I suspect they figured a "pro overclocker" SKU with ECC and unlocked multipliers would be about as marketable as Windows Vista Ultimate, i.e. not at all, so like all good marketing drones they played the "Nobody Wants What We Aren't Selling" card and decided to make people think that ECC and overclocking were diametrically supposed.
[0] In practice, if they didn't, they'd all just flock to AMD.
only when AMD had better price/performance, not because of ECC. At best you have a handful of homelabbers that went with AMD for their NAS, but approximately nobody who cares about performance switched to AMD for ECC ram, because ECC ram also tend to be clocked lower. Back in Zen 2/3 days the choice was basically DDR4-3600 without ECC, or DDR4-2400 with ECC.
Any workstation where you are getting serious work done should use ECC
Funny you say this, because for a good while I was running OC'd RAM
I didn't see any instability, but Event Viewer was a bloodbath - reducing the speed a few notches stopped the entries (iirc 3800MHz down to 3600)
The Turion64 chipset was the worst CPU I've ever bought. Even 10 years old games had rendering artefacts all over the place, triangle strips being "disconnected" and leading to big triangles appearing everywhere. It was such a weird behavior, because it happened always around 10 minutes after I started playing. It didn't matter _what_ I was playing. Every game had rendering artefacts, one way or the other.
The most obvious ones were 3d games like CS1.6, Guild Wars, NFSU(2), and CC Generals (though CCG running better/longer for whatever reason).
The funny part behind the VRAM(?) bitflips was that the triangles then connected to the next triangle strip, so you had e.g. large surfaces in between houses or other things, and the connections were always in the same z distance from the camera because game engines presorted it before uploading/executing the functional GL calls.
After that laptop I never bought these types of low budget business laptops again because the experience with the Turion64 was just so ridiculously bad.
I imagine the largest volume of game memory consumption is media assets which if corrupted would really matter, and the storage requirement for important content would be reasonably negligible?
I don't think engineering effort should ever be put into handling literal bad hardware. But, the user would probably love you for letting them know how to fix all the crashing they have while they use their broken computer!
To counter that, we're LONG overdue for ECC in all consumer systems.
It significantly overlaps the engineering to gracefully handle non-hardware things like null pointers and forgetting to update one side of a communication interface.
80/20 rule, really. If you're thoughtful about how you build, you can get most of the benefits without doing the expensive stuff.
Better the user sees some lag due to state rebuild versus a crash.
Most consumers have what they have, and use what they have. Upgrading everything is now rare. If they got screwed, they'll remain screwed for a few years.

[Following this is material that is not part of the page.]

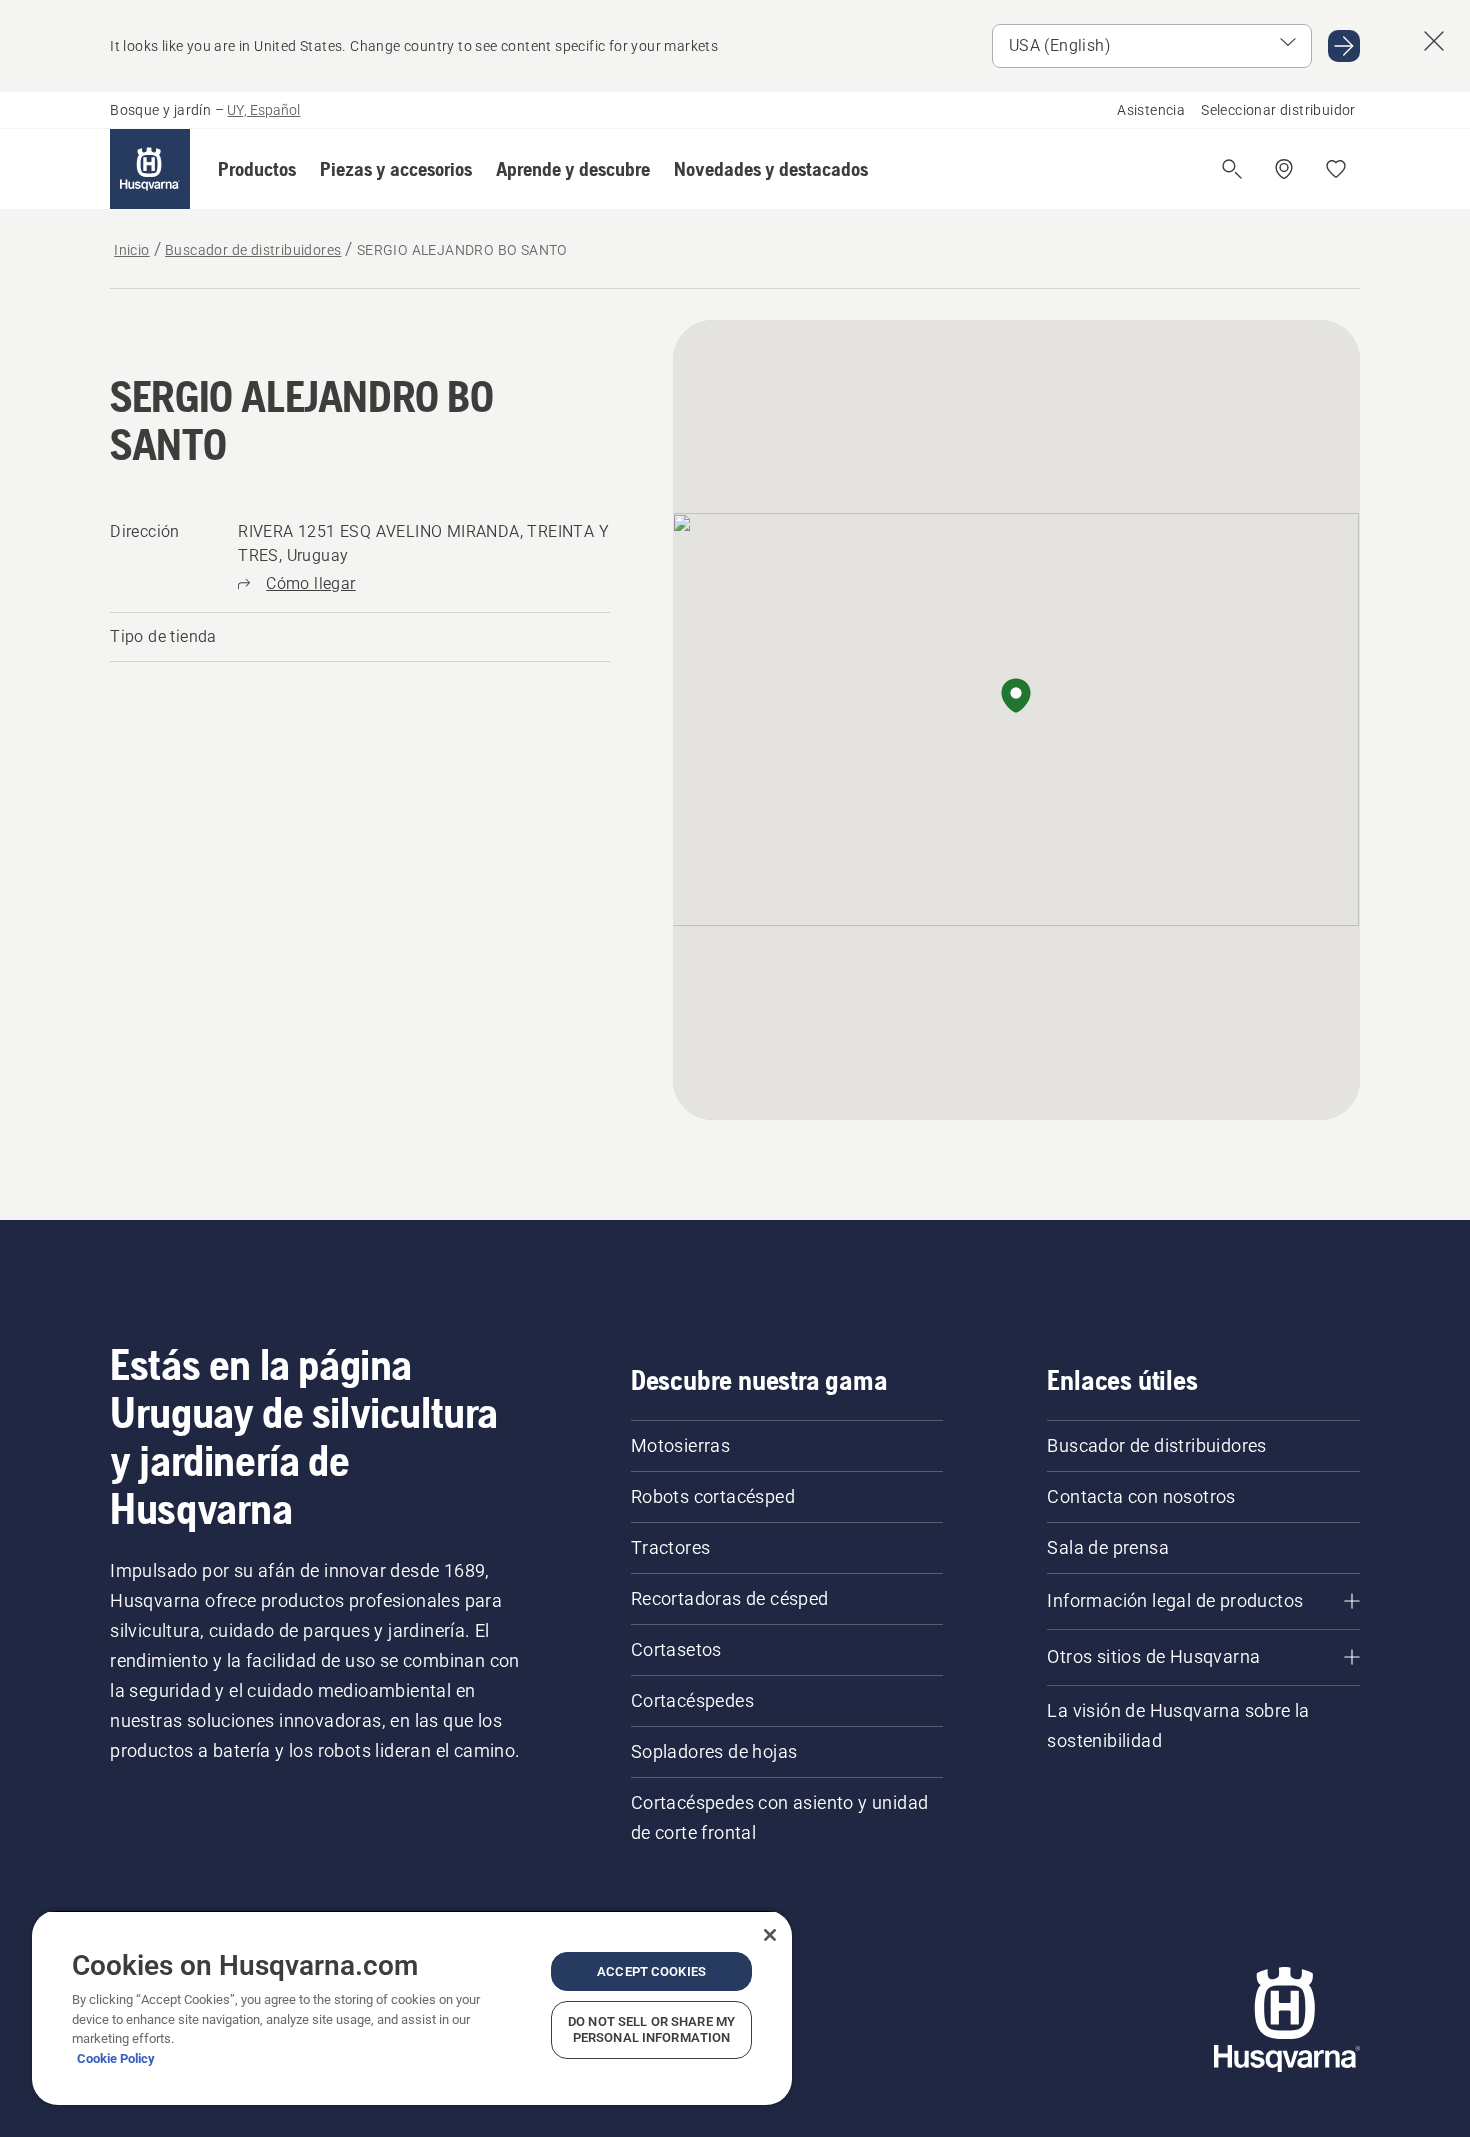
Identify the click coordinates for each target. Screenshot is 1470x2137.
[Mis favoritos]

It's seriously annoying that ECC memory is hard to get and expensive, but memory with useless LEDs attached is cheap.
I'm not really sure if this makes it overall more or less reliable than DDR2/3/4 without ECC though.

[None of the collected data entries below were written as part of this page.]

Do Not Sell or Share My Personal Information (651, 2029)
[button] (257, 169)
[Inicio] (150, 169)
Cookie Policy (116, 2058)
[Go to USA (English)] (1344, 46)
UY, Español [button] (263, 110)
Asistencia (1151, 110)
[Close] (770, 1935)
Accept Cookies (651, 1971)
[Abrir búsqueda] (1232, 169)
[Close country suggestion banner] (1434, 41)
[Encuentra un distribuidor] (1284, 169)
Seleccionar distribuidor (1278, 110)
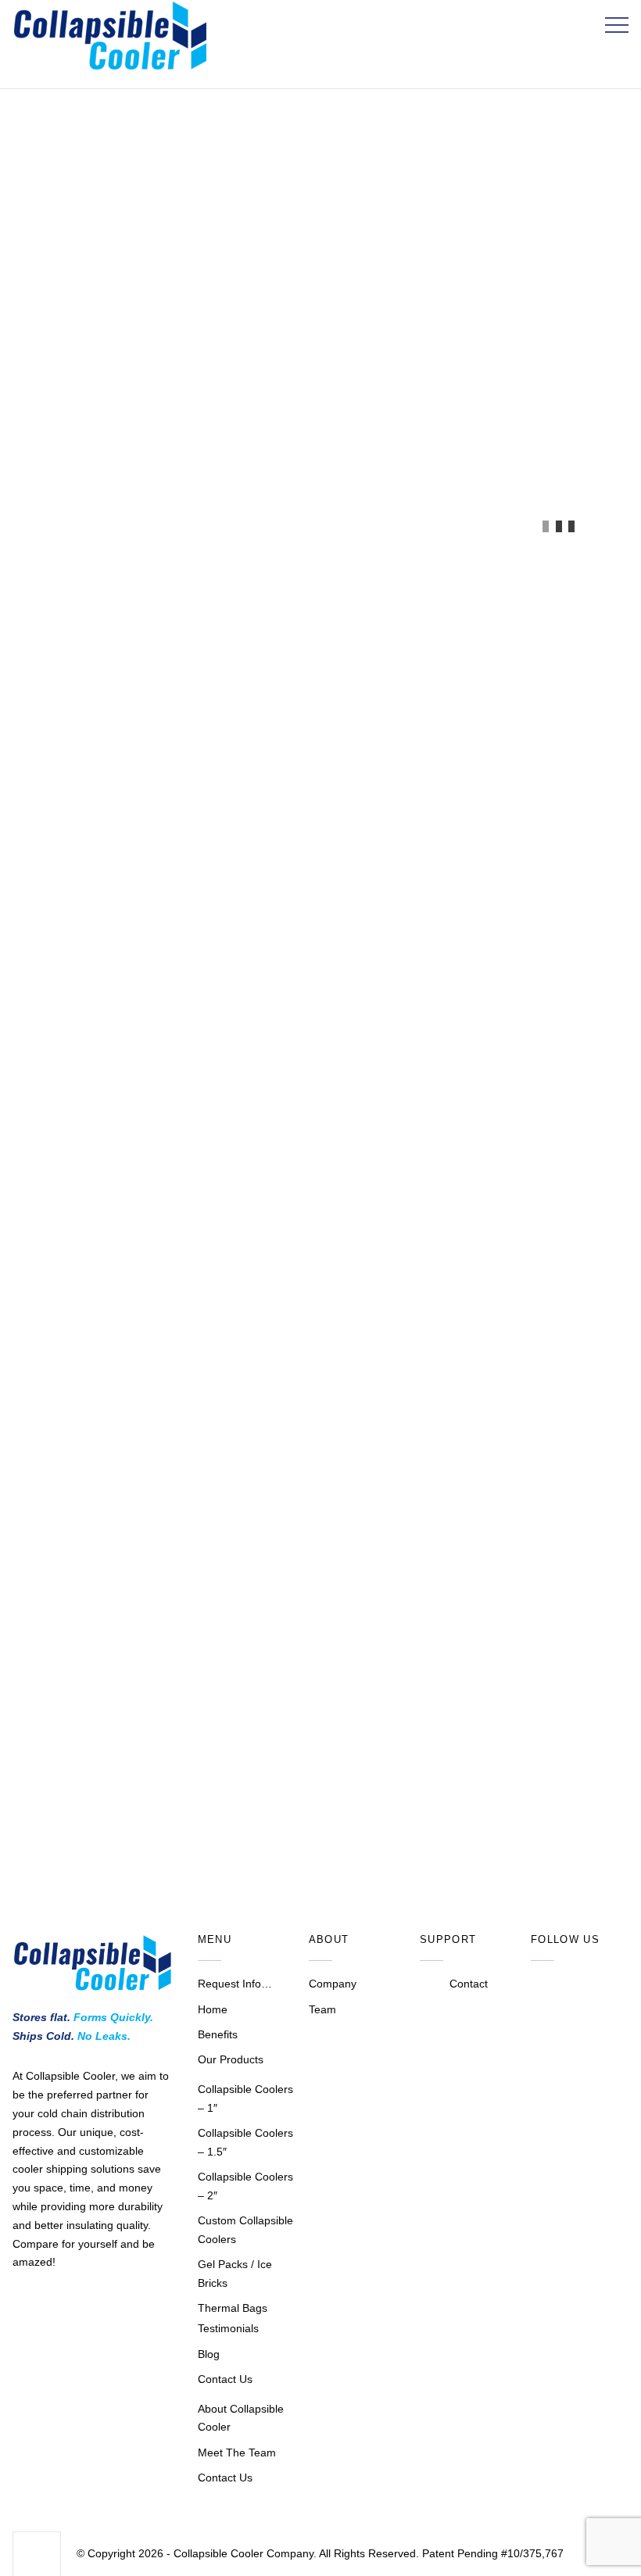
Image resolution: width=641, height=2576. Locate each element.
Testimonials (228, 2328)
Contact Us (225, 2379)
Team (322, 2009)
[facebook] (593, 1985)
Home (212, 2009)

However, there are still gaps. For one thing, the OS has to be configured to listen for + act on machine check exceptions.
On the hardware level, there's an optional spec to checksum the link between the CPU and the memory. Since it's optional, many consumer machines do not implement it, so then they flip bits not in RAM, but on the lines between the RAM and the CPU.
It's frustrating that they didn't mandate error detection / correction there, but I guess the industry runs on price discrimination, so most people can't have nice things.
Even with only about 1 in 1000 users enabling telemetry, it has been an invaluable source of information about crashes. In most cases it is easy to reconstruct a test case that reproduces the problem, and the bug is fixed within an hour. We have fixed dozens of bugs this way. When the cause is not obvious, we "refine" the crash by adding if-statements and assertions so that after the next release we gain one additional bit of information from the stack trace about the state of execution.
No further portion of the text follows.